Notes to pages 182–5
14. Thirdly, ‘Tis prov’d … Newgate-hell: While Presbyterians had been prepared to accept a modified episcopacy as the basis for the Restoration church settlement, fierce antagonism remained between them and some members of the episcopal bench: for example Gilbert Sheldon (1598–1677), at this stage bishop of London (here represented as a magician). Such antagonism was of course increased by the Act of Uniformity.
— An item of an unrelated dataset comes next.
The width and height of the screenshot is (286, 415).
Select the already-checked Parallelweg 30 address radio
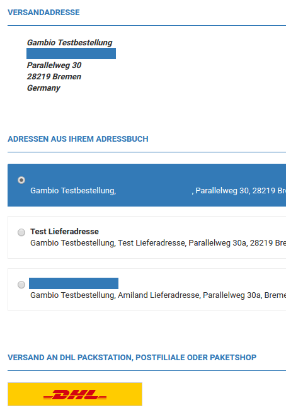coord(21,180)
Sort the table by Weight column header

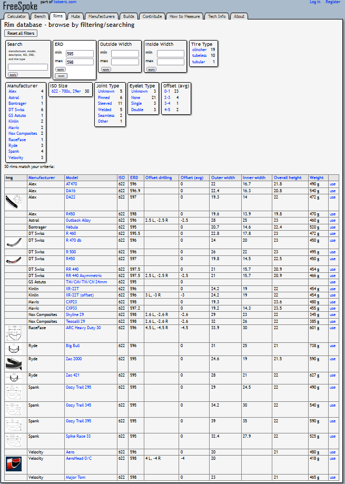(x=317, y=177)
See ‘Gilbert Sheldon’, ODNB. 15. Cripple-Gate: Cripplegate Within and Cripplegate Without were wards of London, here used punningly to refer to Wild’s crippling by gout. 16. Bishop Gout: Wild referenced his gout elsewhere in his poetry, see pp. 209, 235. 17. (Levite-like): Wild compares the control of gout over his body to the bishop’s control over a lesser clergyman (a ‘Levite’ in this context). 18. Old Bishop Gout … his jurisdiction I were free: Wild imagines his body as being the subject of an episcopal visitation by Bishop Gout. 19. Yet all your Visitors … Prison better than your home: Richard Baxter records ‘many daily flocking to visit him’ during Calamy’s imprisonment. Quoted in S. Achinstein, Literature and Dissent in Milton’s England (Cambridge: Cambridge University Press, 2003), p. 1.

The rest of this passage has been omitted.